Goal of the exercise
Which lines below contain the word "agent"? Copy each one.

Information shown
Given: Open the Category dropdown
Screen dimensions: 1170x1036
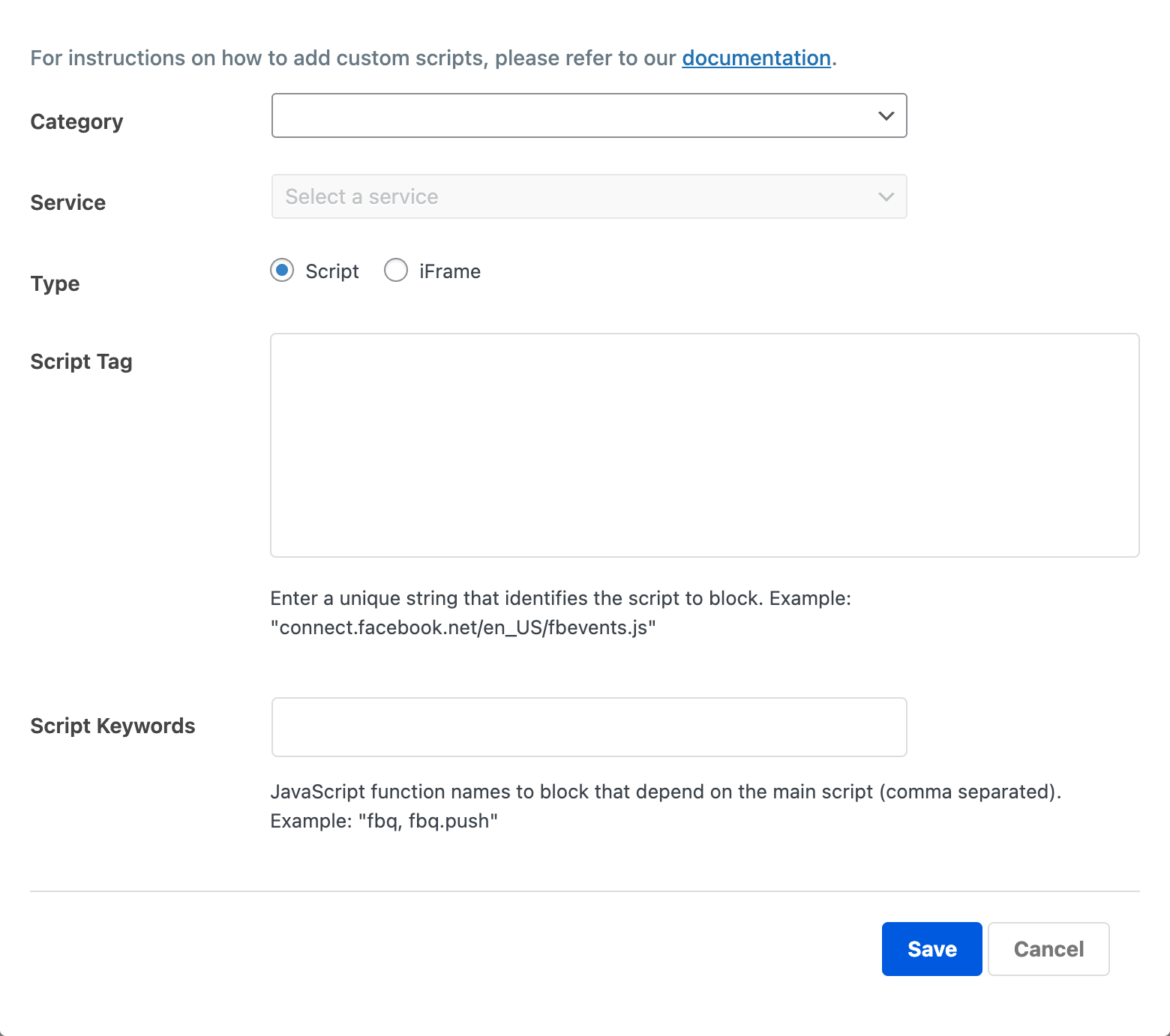Looking at the screenshot, I should click(x=589, y=115).
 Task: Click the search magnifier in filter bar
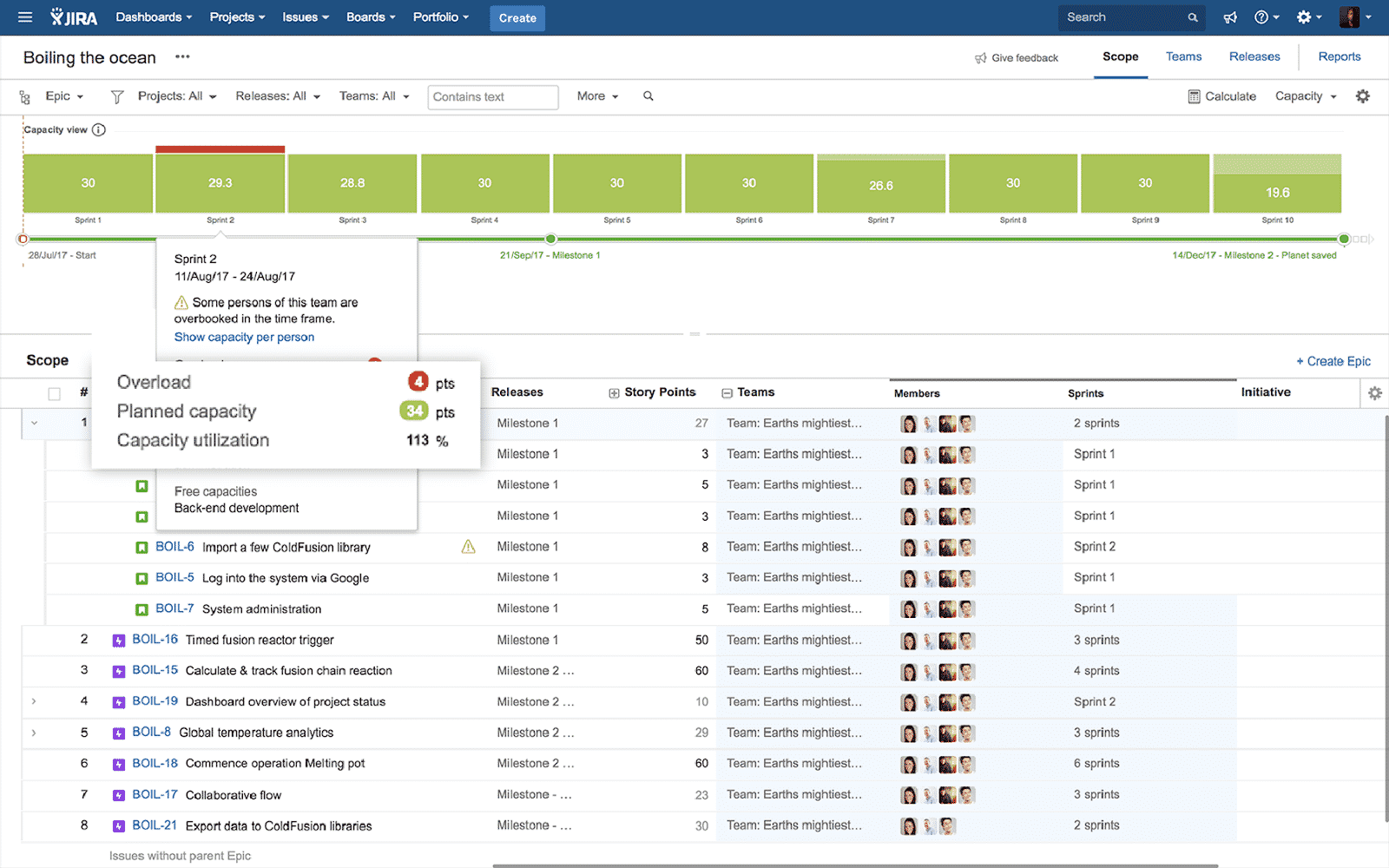point(648,96)
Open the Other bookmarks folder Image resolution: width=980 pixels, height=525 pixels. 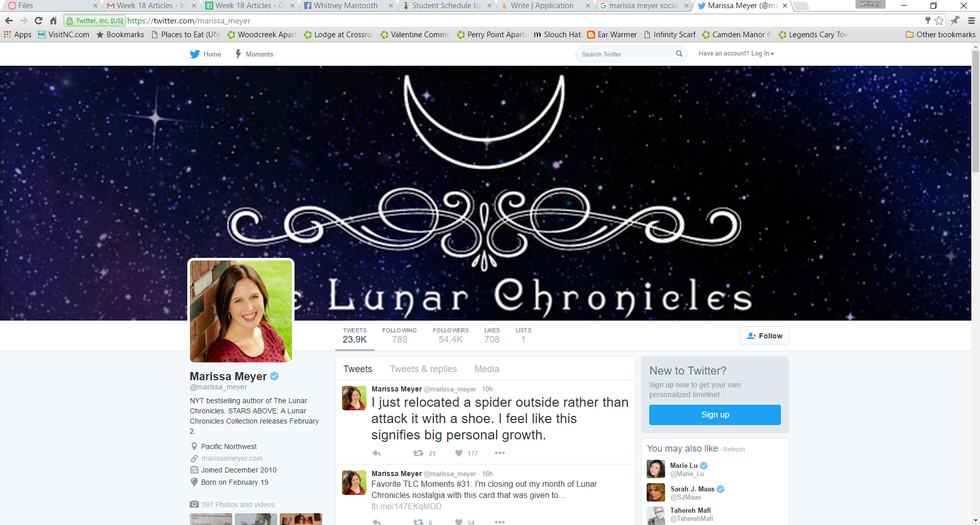(x=939, y=35)
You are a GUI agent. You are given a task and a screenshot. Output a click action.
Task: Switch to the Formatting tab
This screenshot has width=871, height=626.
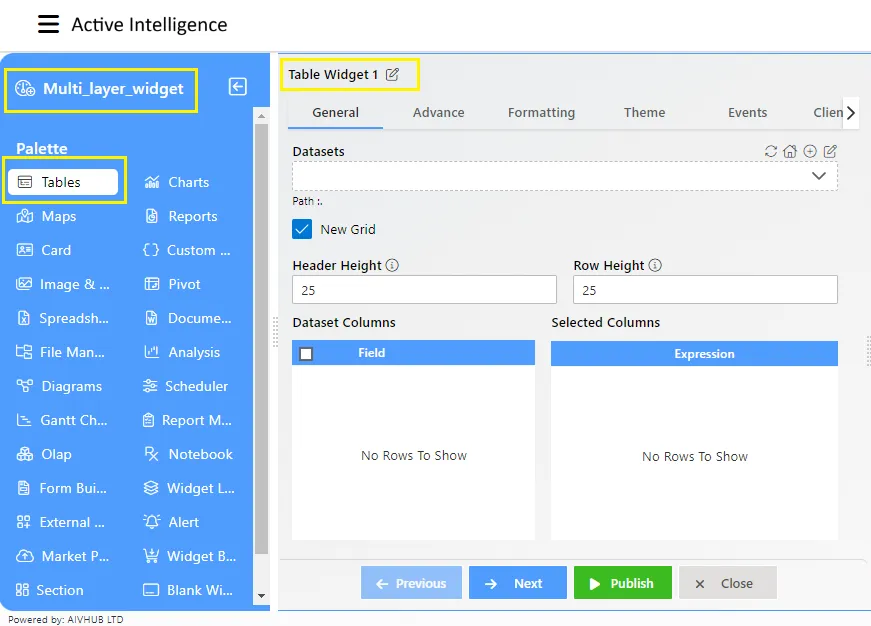coord(541,112)
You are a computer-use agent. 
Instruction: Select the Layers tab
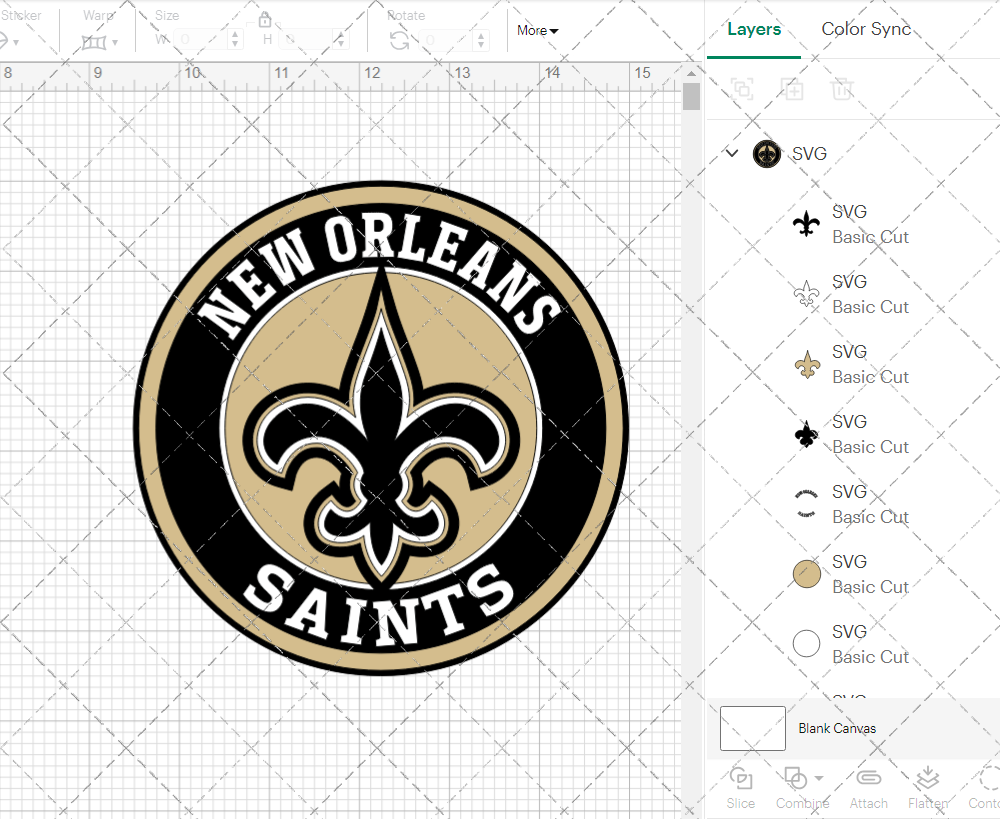pyautogui.click(x=754, y=29)
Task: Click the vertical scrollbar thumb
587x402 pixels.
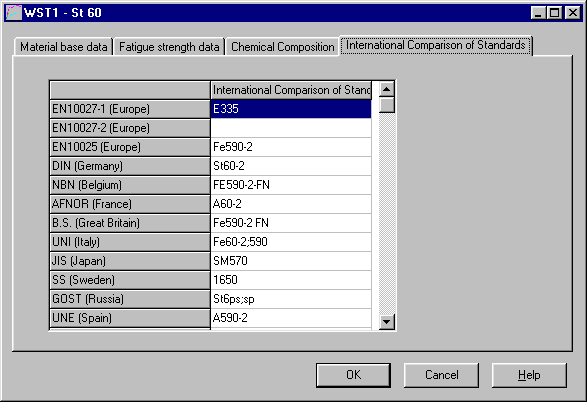Action: [x=387, y=105]
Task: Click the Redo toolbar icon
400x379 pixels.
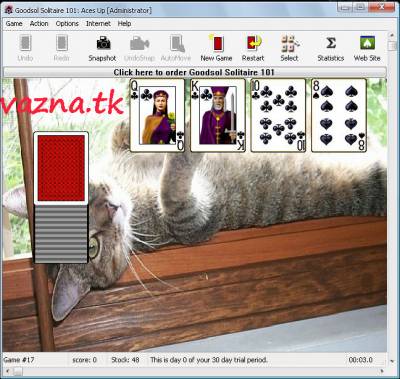Action: (62, 44)
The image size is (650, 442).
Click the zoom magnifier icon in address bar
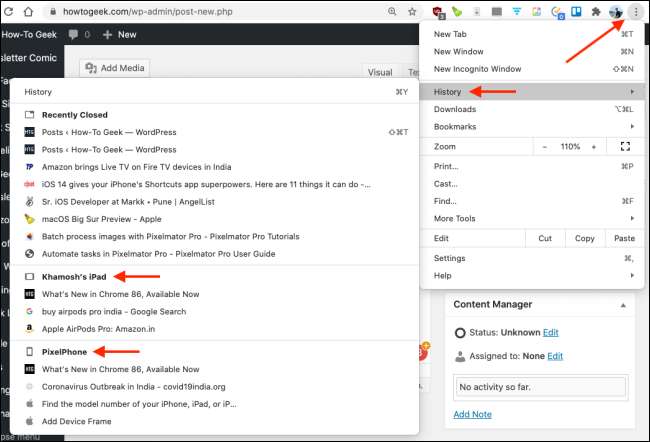(x=391, y=12)
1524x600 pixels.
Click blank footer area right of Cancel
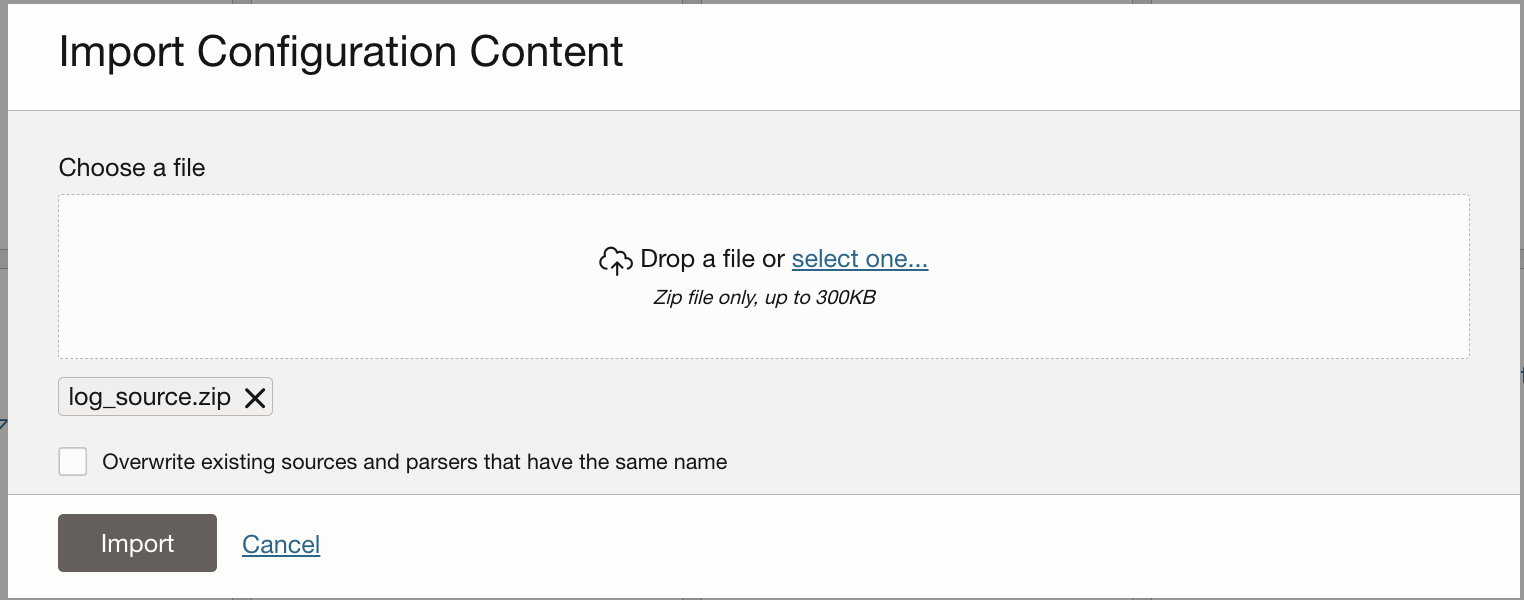tap(900, 544)
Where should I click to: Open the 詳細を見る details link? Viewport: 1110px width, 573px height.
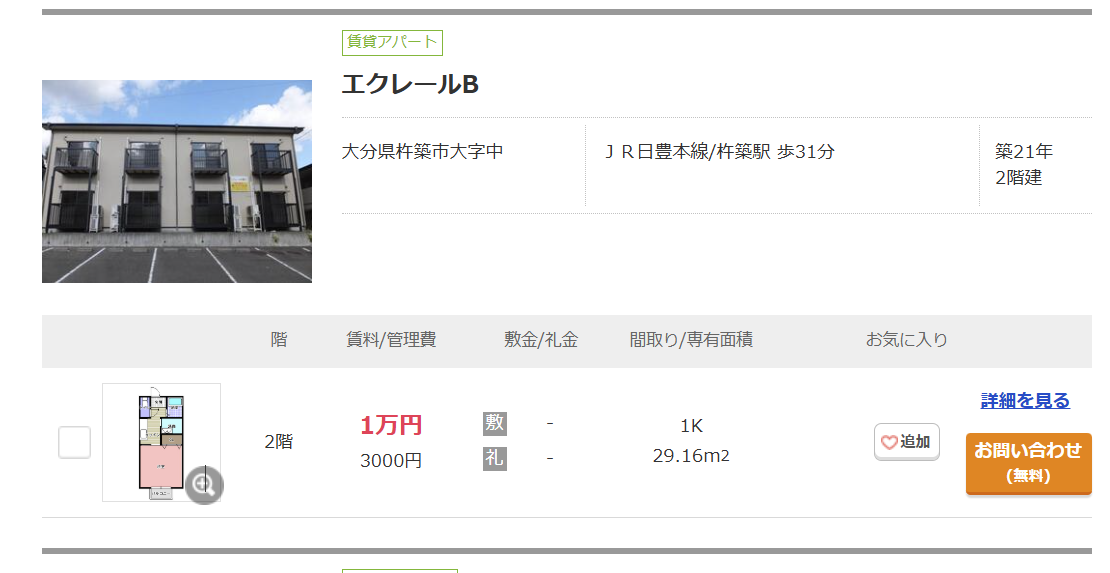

Written response
You are a GUI agent. You are given a task and a screenshot. Output a click action.
You are a computer-use agent. 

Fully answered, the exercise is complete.